Exercise goal
For the entries below, repeat exactly each line starting with the one that contains "Image resolution: width=1083" and going on through the one that contains "Task: Go to the Roles tab", and no others.

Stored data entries
Segment Open

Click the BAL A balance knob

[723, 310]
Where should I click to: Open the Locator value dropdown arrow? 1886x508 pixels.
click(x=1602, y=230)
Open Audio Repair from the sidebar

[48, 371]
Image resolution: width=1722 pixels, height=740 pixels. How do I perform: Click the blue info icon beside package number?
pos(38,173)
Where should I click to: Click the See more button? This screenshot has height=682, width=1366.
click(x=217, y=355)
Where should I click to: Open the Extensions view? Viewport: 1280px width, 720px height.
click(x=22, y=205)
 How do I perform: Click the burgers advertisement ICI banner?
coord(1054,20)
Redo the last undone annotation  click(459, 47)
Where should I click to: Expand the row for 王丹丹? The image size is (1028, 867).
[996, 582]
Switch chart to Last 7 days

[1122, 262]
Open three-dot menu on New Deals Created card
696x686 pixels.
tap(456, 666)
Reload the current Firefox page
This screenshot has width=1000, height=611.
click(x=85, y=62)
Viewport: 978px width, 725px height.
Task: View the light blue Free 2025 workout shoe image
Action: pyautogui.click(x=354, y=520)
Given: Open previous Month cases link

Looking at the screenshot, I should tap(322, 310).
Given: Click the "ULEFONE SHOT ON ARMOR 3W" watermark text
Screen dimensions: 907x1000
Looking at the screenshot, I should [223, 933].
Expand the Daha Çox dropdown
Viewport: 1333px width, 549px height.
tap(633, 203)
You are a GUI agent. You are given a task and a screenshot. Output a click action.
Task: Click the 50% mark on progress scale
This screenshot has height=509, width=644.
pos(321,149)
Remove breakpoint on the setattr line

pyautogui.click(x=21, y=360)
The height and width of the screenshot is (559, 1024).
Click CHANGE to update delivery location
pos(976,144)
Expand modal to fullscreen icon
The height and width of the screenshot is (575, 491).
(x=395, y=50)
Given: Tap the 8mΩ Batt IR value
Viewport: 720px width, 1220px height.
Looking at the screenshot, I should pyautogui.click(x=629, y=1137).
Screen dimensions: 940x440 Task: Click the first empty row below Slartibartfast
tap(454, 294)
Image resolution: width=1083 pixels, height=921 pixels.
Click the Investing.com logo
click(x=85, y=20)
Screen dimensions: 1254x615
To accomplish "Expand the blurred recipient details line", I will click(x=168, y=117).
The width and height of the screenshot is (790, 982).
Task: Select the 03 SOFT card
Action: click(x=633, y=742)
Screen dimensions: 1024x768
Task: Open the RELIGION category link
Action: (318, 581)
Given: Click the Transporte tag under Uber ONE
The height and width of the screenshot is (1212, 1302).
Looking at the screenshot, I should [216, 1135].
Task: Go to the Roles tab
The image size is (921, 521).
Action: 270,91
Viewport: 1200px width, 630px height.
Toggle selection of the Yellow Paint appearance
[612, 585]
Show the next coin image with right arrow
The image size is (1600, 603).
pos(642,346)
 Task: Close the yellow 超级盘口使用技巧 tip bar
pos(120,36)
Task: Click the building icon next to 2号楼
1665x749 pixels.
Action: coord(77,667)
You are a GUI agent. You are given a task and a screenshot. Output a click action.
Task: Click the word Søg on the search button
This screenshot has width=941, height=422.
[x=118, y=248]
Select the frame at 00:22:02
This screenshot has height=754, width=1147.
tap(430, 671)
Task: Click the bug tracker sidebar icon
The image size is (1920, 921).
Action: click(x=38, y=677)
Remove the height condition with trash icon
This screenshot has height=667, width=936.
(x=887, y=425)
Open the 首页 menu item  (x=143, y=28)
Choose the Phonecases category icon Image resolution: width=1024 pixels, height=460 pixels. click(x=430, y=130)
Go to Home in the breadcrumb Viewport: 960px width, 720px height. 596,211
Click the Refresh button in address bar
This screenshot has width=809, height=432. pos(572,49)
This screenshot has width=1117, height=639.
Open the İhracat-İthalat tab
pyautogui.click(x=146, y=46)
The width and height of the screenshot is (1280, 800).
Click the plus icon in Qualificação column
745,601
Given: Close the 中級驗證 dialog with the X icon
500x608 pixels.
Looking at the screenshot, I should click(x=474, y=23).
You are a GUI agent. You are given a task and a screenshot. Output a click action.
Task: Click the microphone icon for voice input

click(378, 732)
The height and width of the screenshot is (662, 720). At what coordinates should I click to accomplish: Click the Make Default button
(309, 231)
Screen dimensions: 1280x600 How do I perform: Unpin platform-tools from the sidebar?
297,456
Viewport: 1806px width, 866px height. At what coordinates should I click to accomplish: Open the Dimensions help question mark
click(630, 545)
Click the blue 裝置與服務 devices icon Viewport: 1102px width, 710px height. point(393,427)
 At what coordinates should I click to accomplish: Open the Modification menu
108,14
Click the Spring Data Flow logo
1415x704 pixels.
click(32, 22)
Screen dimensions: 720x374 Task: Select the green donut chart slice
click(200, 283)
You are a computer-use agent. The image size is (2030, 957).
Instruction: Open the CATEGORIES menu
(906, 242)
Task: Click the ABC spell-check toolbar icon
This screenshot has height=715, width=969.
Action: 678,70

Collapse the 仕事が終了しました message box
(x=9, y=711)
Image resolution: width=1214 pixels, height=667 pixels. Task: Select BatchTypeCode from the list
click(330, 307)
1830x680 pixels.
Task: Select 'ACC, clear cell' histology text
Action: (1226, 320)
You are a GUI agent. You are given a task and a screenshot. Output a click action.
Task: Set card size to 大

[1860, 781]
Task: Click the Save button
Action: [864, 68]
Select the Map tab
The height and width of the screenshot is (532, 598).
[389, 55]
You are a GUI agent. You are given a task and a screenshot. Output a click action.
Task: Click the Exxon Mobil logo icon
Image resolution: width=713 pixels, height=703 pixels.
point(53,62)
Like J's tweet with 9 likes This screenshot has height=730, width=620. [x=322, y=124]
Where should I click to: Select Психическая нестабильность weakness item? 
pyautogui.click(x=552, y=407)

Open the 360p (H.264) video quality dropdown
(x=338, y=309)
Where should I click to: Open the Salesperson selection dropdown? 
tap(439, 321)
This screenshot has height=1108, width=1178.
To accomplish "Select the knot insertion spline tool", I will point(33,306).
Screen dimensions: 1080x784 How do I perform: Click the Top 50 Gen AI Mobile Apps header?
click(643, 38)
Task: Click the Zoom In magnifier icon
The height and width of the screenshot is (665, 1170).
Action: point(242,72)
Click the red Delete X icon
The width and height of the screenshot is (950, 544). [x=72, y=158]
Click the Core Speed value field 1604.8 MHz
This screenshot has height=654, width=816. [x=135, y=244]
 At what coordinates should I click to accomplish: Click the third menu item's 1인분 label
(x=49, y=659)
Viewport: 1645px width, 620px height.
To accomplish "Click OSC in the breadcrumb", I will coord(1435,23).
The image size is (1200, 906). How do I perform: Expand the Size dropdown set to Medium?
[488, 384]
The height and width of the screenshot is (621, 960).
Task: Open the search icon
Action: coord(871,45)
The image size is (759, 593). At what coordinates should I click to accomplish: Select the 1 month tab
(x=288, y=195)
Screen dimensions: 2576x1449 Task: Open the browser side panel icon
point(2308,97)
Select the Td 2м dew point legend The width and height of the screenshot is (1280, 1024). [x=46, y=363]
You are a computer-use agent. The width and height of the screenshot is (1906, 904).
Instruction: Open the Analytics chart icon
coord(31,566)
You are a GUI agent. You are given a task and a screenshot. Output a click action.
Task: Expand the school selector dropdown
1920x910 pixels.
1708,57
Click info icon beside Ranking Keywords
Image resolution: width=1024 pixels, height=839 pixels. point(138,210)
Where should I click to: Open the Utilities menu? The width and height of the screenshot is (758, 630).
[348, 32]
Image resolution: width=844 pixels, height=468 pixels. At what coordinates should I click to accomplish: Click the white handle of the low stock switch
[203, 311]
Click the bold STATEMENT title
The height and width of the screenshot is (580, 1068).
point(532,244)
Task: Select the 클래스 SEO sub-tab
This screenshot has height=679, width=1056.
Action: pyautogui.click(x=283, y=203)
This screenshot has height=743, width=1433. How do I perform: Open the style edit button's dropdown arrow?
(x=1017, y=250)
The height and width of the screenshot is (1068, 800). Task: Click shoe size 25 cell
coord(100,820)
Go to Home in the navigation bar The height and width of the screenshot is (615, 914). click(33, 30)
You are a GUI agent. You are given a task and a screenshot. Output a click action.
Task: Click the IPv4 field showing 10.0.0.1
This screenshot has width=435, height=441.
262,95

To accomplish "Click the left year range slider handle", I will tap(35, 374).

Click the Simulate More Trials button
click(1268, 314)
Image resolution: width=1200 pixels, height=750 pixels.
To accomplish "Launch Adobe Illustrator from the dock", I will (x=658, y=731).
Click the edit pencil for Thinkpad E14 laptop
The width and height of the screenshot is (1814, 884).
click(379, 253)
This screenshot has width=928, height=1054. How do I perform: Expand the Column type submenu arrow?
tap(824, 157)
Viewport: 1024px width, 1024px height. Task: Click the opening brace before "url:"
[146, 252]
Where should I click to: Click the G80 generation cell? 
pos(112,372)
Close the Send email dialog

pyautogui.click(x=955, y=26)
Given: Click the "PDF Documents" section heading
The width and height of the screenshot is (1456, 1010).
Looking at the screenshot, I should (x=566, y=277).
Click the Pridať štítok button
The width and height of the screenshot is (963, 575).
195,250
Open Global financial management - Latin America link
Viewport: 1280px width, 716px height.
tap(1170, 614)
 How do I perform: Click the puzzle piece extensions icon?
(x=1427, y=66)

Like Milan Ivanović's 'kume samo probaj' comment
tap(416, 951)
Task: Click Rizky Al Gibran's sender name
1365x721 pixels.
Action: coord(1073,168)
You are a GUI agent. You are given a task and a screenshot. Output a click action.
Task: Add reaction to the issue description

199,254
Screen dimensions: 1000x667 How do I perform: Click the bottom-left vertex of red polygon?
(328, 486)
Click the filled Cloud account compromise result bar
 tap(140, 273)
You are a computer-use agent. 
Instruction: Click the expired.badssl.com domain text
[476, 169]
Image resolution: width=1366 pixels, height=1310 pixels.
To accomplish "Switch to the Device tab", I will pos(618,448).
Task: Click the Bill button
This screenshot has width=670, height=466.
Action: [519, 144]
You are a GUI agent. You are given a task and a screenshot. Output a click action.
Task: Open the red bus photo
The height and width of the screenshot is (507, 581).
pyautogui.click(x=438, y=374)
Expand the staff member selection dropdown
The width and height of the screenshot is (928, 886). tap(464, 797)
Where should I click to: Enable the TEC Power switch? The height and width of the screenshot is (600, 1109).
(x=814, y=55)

Segment Closed

Output for this exercise
Image resolution: width=1083 pixels, height=921 pixels.
Click the Investing.com logo
click(x=85, y=20)
Screen dimensions: 1254x615
To accomplish "Expand the blurred recipient details line", I will click(x=168, y=117).
The width and height of the screenshot is (790, 982).
Task: Select the 03 SOFT card
Action: click(x=633, y=742)
Screen dimensions: 1024x768
Task: Open the RELIGION category link
Action: (318, 581)
Given: Click the Transporte tag under Uber ONE
The height and width of the screenshot is (1212, 1302).
Looking at the screenshot, I should [216, 1135].
Task: Go to the Roles tab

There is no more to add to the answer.